PAR (using Forecast Average—not High—P/E) of 0.8% is unthinkable as an investment candidate. If a healthy margin of safety (MOS) anchors this study, then I can proceed based on the 5.3% TAR albeit still lower than I seek for a mega-size company.
To assess MOS, I compare my inputs with those of Member Sentiment (MS). Based on 485 studies done in the past 90 days (159 outliers including mine excluded), averages (lower of mean/median) for projected sales growth, projected EPS growth, Forecast High P/E, Forecast Low P/E, and PR are 7.4%, 10.0%, 32.4, 21.9, and 15.0% respectively. I am equal on EPS growth and lower on the rest. VL [M*] projects a future average annual P/E of 31.0 [20.6] that is greater than MS (27.2) and greater [less] than mine (21.5).
MS high / low EPS are $12.28 / $7.30 versus my $12.01 / $7.46 (per share). VL [M*] high EPS of $11.50 [$12.39] is less [greater] than both.
MS LSPF of $169.20 implies a Forecast Low P/E of 23.2 versus the above-stated 21.9. MS LSPF is 5.8% greater than the default $7.30/share * 21.9 = $159.87 that results in more aggressive zoning. MS LSPF is equal to mine.

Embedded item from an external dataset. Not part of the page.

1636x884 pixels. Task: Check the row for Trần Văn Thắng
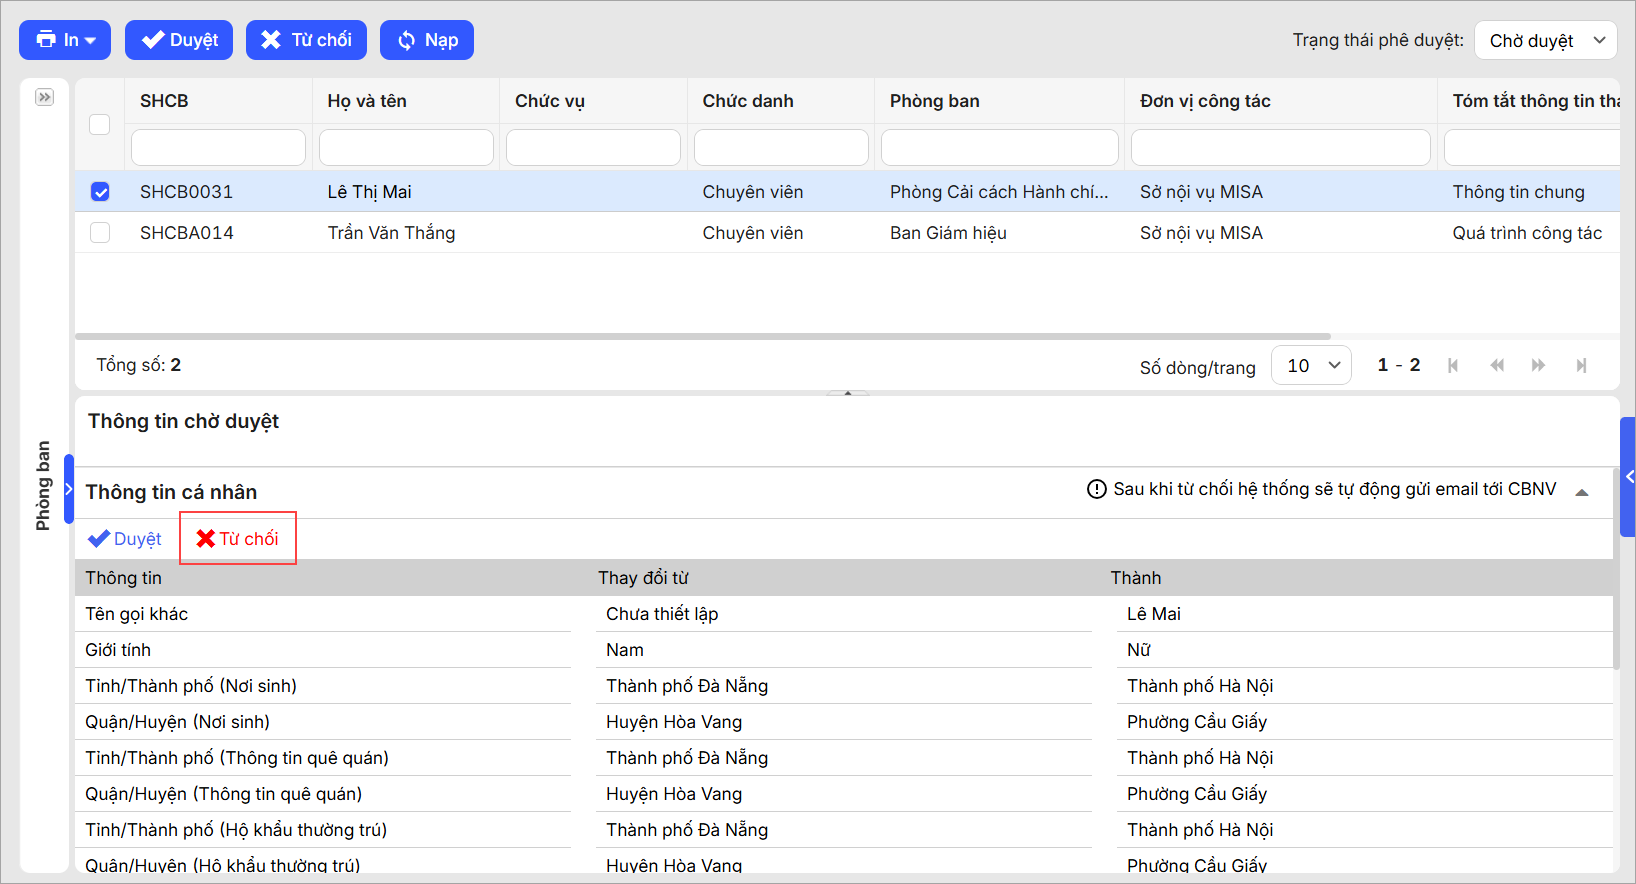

MOS is robust in the study because my inputs are near or below historical/analyst/MS averages/ranges. Also backing this assessment is MS TAR exceeding mine by 3.4% per year.
With regard to valuation, PEG is 2.3 and 2.9 per Zacks and my projected P/E: slightly overvalued (2.0 per M*). Relative Value [(current P/E) / 5-year-mean average P/E] is elevated at 1.18. “Quick and Dirty DCF” has stock undervalued by 11%.
Per U/D, AAPL is a BUY under $208/share. BetterInvesting® TAR criterion would be met [324.3 / ((14.37 / 100 ) +1 ) ^ 5] >
~ $165 given a forecast high price ~$324.